Intervening to learn and compose disentangled representations
This work addresses a foundational problem in machine learning by potentially improving generative models for tasks requiring structured and interpretable representations, though it appears incremental as it builds on existing encoder-decoder frameworks.
The paper tackles the tension between expressivity and structure in generative models by proposing a new approach that adds a decoder-only module to learn disentangled latent representations, enabling out-of-distribution generation and proving an identifiability result for nonlinear models.

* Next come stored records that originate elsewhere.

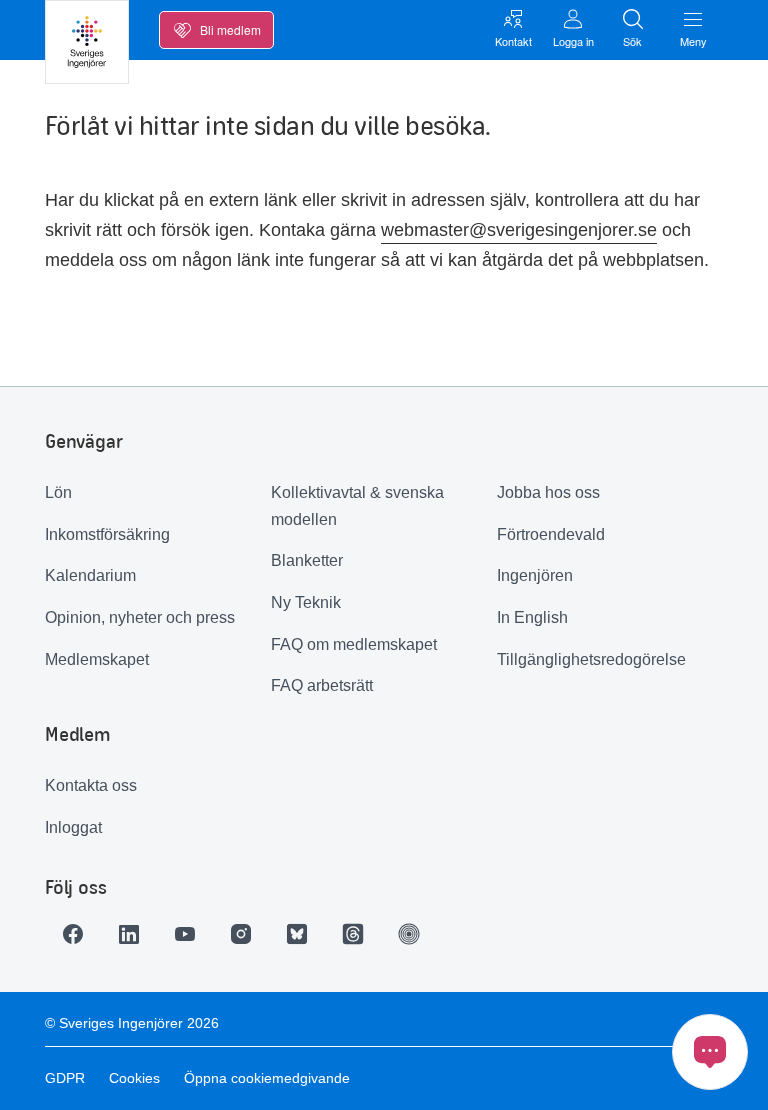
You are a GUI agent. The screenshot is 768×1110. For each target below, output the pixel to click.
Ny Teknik (306, 602)
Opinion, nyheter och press (140, 617)
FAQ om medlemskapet (354, 644)
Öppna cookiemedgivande (267, 1078)
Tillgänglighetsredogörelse (591, 659)
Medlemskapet (97, 659)
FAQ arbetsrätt (322, 685)
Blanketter (307, 560)
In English (532, 617)
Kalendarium (90, 575)
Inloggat (73, 827)
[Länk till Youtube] (185, 934)
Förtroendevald (551, 534)
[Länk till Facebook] (73, 934)
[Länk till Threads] (353, 934)
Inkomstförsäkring (107, 534)
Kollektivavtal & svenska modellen (357, 506)
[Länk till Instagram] (241, 934)
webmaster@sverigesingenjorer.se (519, 230)
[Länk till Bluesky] (297, 934)
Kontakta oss (91, 785)
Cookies (134, 1078)
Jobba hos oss (548, 492)
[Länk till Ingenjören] (409, 934)
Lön (58, 492)
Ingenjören (535, 575)
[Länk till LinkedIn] (129, 934)
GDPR (65, 1078)
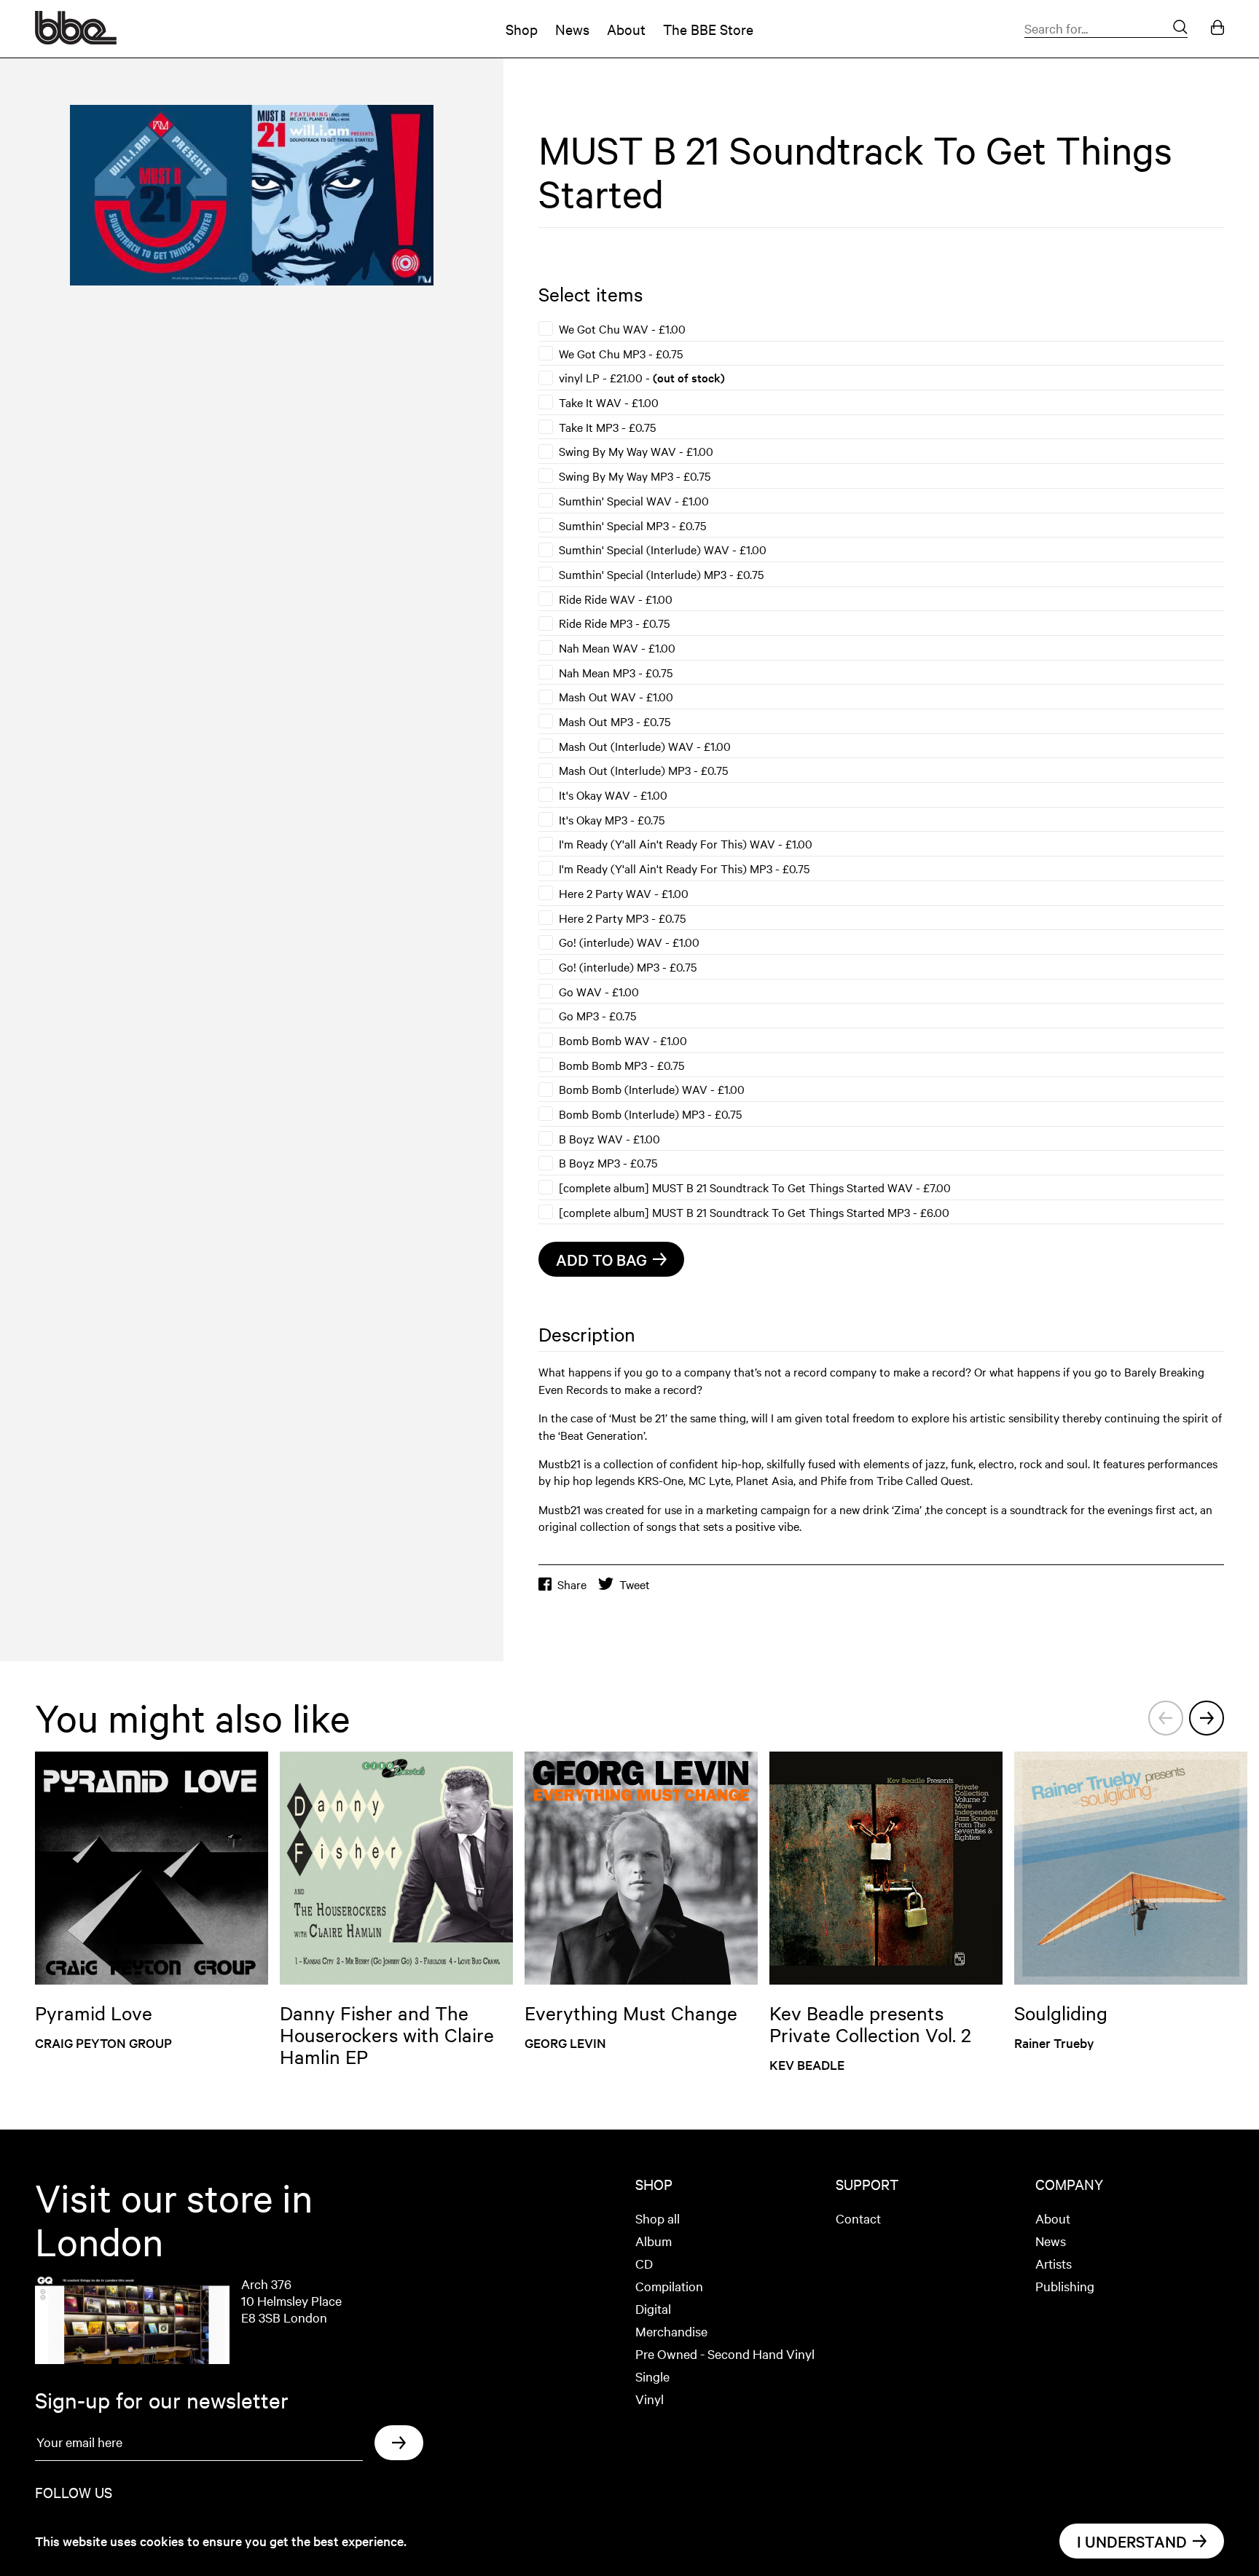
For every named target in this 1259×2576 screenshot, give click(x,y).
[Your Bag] (1217, 29)
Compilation (669, 2285)
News (572, 29)
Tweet (634, 1584)
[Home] (76, 39)
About (626, 29)
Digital (653, 2308)
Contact (858, 2218)
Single (652, 2376)
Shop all (657, 2218)
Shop (522, 29)
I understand (1132, 2541)
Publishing (1064, 2285)
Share (572, 1584)
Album (653, 2240)
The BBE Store (708, 29)
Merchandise (671, 2331)
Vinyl (649, 2398)
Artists (1053, 2263)
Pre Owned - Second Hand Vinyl (725, 2353)
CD (644, 2263)
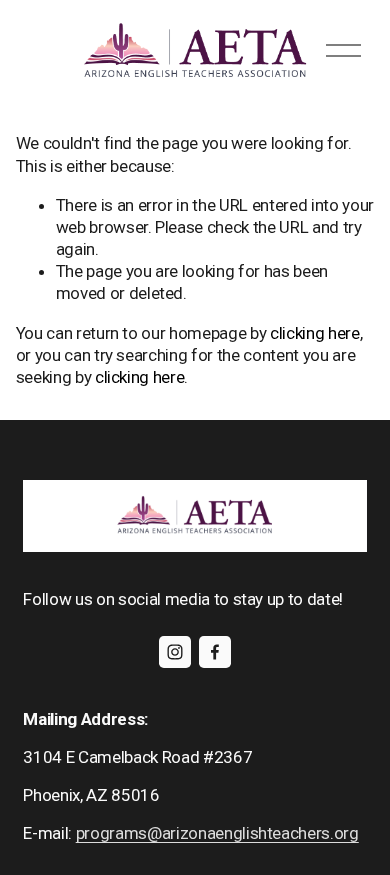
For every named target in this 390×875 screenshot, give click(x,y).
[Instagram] (175, 652)
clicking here (315, 333)
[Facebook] (215, 652)
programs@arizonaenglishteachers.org (217, 833)
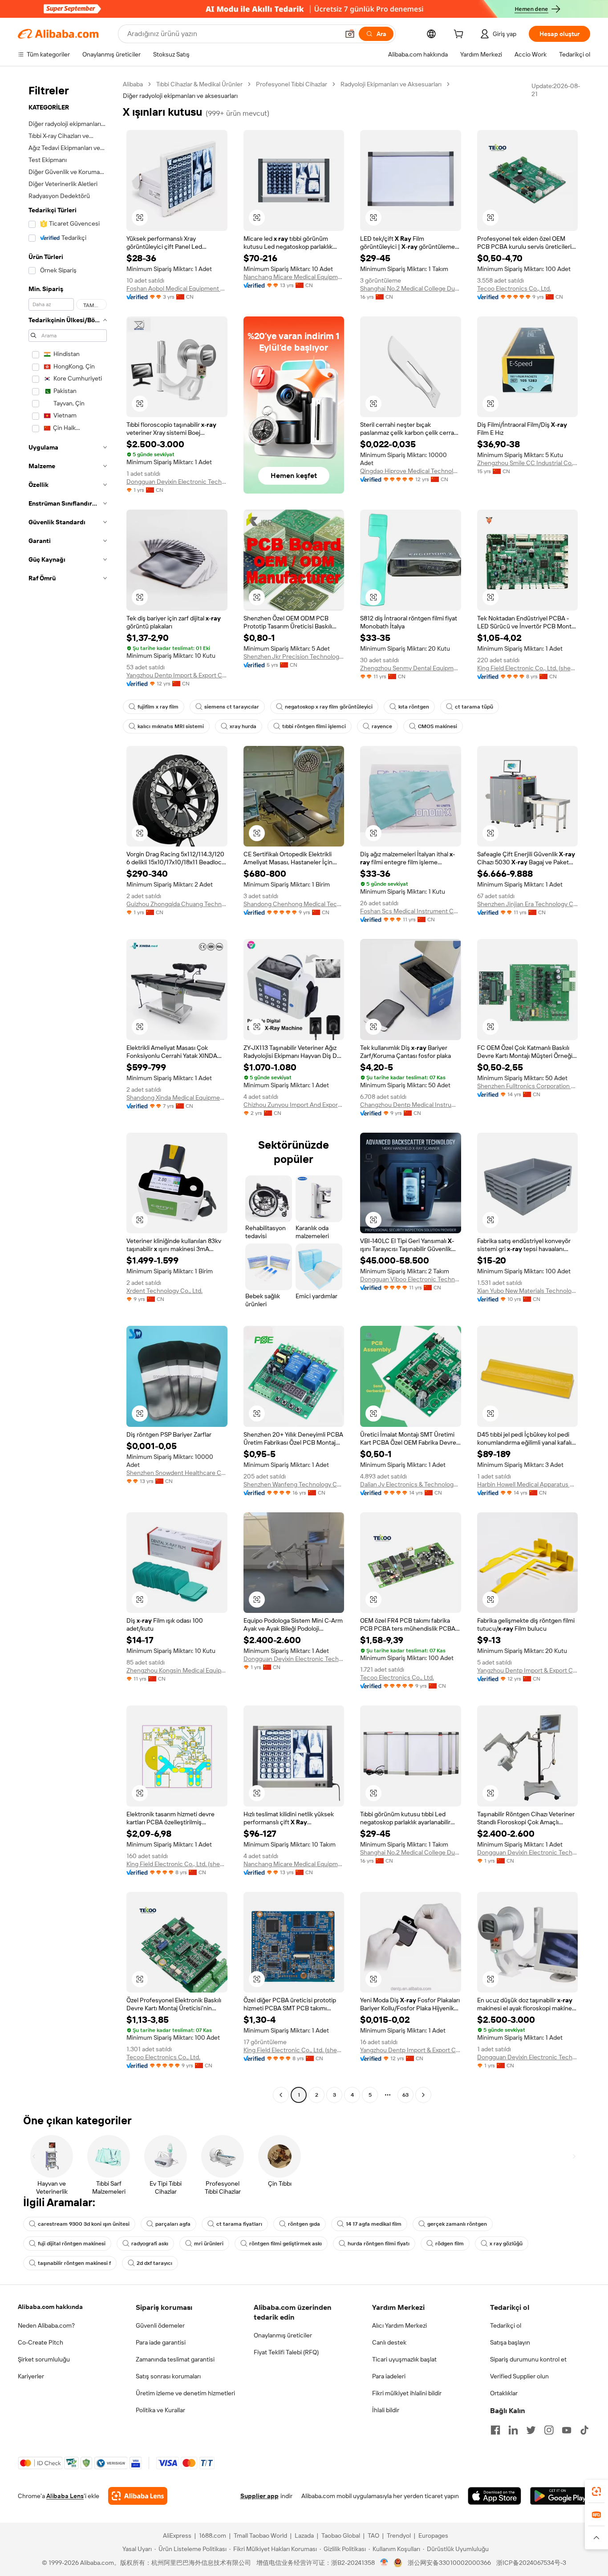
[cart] (460, 35)
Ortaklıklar (504, 2393)
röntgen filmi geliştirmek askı (285, 2243)
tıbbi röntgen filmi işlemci (314, 726)
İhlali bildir (385, 2410)
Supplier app (259, 2495)
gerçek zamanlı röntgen (457, 2224)
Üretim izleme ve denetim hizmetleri (185, 2393)
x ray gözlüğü (506, 2243)
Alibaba (133, 84)
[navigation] (67, 1090)
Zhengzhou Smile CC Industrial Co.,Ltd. (527, 462)
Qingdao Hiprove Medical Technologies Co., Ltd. (410, 470)
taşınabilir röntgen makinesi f (74, 2263)
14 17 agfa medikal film (373, 2224)
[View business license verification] (384, 2562)
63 (405, 2095)
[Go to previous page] (281, 2095)
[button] (350, 33)
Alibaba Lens (65, 2495)
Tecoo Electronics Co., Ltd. (514, 288)
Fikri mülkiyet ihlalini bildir (407, 2393)
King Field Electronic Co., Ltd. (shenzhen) (527, 668)
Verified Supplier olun (519, 2376)
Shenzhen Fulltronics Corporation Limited (527, 1086)
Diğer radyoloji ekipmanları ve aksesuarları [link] (180, 95)
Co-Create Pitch (40, 2342)
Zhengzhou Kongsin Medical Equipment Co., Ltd (176, 1670)
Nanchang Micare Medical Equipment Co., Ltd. (294, 276)
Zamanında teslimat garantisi (175, 2359)
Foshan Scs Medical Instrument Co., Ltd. (410, 911)
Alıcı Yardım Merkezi (399, 2325)
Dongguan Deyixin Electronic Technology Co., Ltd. (176, 481)
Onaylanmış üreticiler (283, 2335)
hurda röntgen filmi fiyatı (378, 2243)
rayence (382, 726)
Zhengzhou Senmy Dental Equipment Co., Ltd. (410, 668)
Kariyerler (31, 2376)
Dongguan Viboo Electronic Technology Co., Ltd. (410, 1279)
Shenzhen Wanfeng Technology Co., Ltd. (294, 1484)
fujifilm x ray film (158, 707)
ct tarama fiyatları (239, 2224)
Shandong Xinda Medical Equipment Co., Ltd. (176, 1097)
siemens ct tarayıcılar (231, 707)
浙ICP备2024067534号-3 (531, 2562)
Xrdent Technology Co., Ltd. (164, 1290)
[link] (596, 2491)
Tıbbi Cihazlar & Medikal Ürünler (199, 84)
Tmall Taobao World (260, 2535)
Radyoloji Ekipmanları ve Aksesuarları (391, 84)
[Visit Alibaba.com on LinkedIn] (513, 2430)
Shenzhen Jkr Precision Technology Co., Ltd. (294, 656)
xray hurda (243, 726)
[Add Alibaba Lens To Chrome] (137, 2496)
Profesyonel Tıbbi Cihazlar (291, 84)
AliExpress (177, 2535)
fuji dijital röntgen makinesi (71, 2243)
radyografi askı (149, 2243)
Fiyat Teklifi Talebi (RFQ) (286, 2352)
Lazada (304, 2535)
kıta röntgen (413, 707)
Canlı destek (389, 2342)
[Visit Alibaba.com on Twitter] (531, 2430)
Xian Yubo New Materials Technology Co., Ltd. (527, 1290)
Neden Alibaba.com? (46, 2325)
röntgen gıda (304, 2224)
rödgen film (449, 2243)
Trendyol (399, 2535)
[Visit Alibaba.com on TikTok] (584, 2430)
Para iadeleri (388, 2376)
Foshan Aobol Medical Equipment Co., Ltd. (176, 288)
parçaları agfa (173, 2224)
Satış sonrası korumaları (168, 2376)
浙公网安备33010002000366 (449, 2562)
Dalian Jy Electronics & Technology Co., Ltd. (410, 1484)
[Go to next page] (423, 2095)
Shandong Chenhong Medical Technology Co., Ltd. (294, 903)
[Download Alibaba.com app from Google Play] (560, 2496)
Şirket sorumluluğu (44, 2359)
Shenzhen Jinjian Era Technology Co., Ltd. (527, 903)
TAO (373, 2535)
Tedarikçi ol (505, 2325)
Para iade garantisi (161, 2342)
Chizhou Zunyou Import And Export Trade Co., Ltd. (294, 1104)
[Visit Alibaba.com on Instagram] (548, 2430)
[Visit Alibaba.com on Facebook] (495, 2430)
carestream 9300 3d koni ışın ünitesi (84, 2224)
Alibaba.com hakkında (50, 2306)
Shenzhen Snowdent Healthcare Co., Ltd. (176, 1472)
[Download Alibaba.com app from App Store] (494, 2496)
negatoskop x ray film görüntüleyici (329, 707)
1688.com (212, 2535)
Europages (433, 2535)
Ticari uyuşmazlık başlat (404, 2359)
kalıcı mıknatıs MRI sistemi (171, 726)
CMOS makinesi (437, 726)
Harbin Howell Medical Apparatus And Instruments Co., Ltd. (527, 1484)
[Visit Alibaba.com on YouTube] (566, 2430)
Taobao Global (340, 2535)
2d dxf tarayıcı (154, 2263)
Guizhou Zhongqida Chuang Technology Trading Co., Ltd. (176, 903)
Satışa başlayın (510, 2342)
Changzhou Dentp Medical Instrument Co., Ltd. (410, 1104)
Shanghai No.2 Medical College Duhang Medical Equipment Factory (410, 288)
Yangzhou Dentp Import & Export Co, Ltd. (176, 675)
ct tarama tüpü (474, 707)
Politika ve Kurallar (160, 2410)
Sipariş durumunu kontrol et (528, 2359)
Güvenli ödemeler (160, 2325)
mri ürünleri (208, 2243)
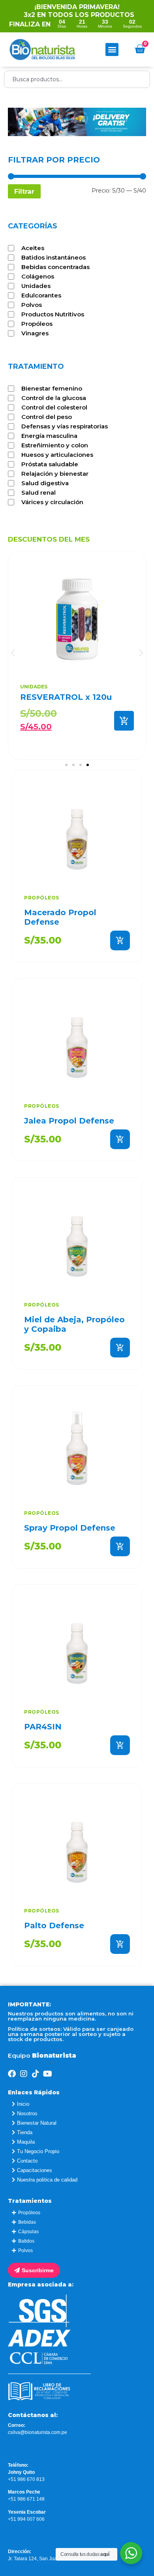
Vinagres (35, 333)
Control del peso (46, 417)
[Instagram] (24, 2074)
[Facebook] (12, 2074)
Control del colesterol (54, 407)
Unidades (36, 286)
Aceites (32, 248)
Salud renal (38, 493)
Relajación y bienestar (54, 474)
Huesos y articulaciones (57, 455)
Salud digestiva (45, 483)
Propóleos (37, 324)
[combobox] (77, 79)
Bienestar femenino (51, 388)
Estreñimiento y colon (54, 445)
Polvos (31, 305)
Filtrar (24, 191)
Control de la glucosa (53, 398)
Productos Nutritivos (52, 314)
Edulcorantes (41, 295)
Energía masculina (49, 436)
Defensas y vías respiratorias (64, 426)
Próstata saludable (49, 464)
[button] (111, 49)
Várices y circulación (52, 502)
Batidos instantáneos (53, 257)
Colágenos (37, 276)
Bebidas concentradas (55, 267)
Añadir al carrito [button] (120, 940)
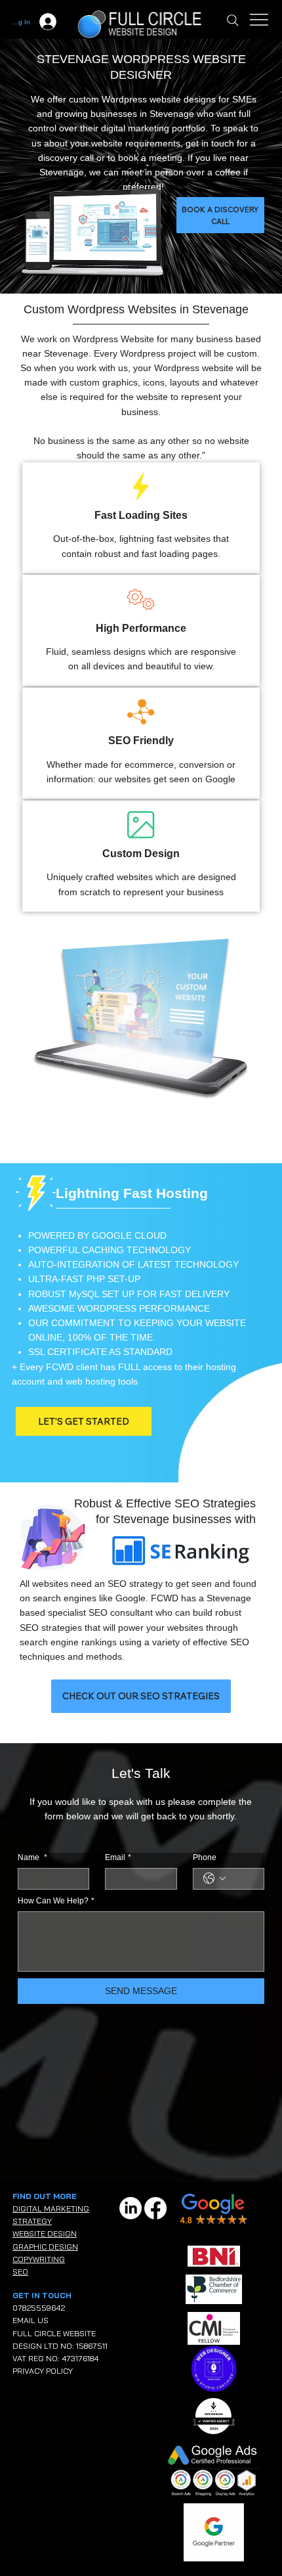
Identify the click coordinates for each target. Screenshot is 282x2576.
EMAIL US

In designing generative models, it is commonly believed that in order to learn useful latent structure, we face a fundamental tension between expressivity and structure. In this paper we challenge this view by proposing a new approach to training arbitrarily expressive generative models that simultaneously learn disentangled latent structure. This is accomplished by adding a simple decoder-only module to the head of an existing decoder block that can be arbitrarily complex. The module learns to process concept information by implicitly inverting linear representations from an encoder. Inspired by the notion of intervention in causal graphical models, our module selectively modifies its architecture during training, allowing it to learn a compact joint model over different contexts. We show how adding this module leads to disentangled representations that can be composed for out-of-distribution generation. To further validate our proposed approach, we prove a new identifiability result that extends existing work on identifying structured representations in nonlinear models.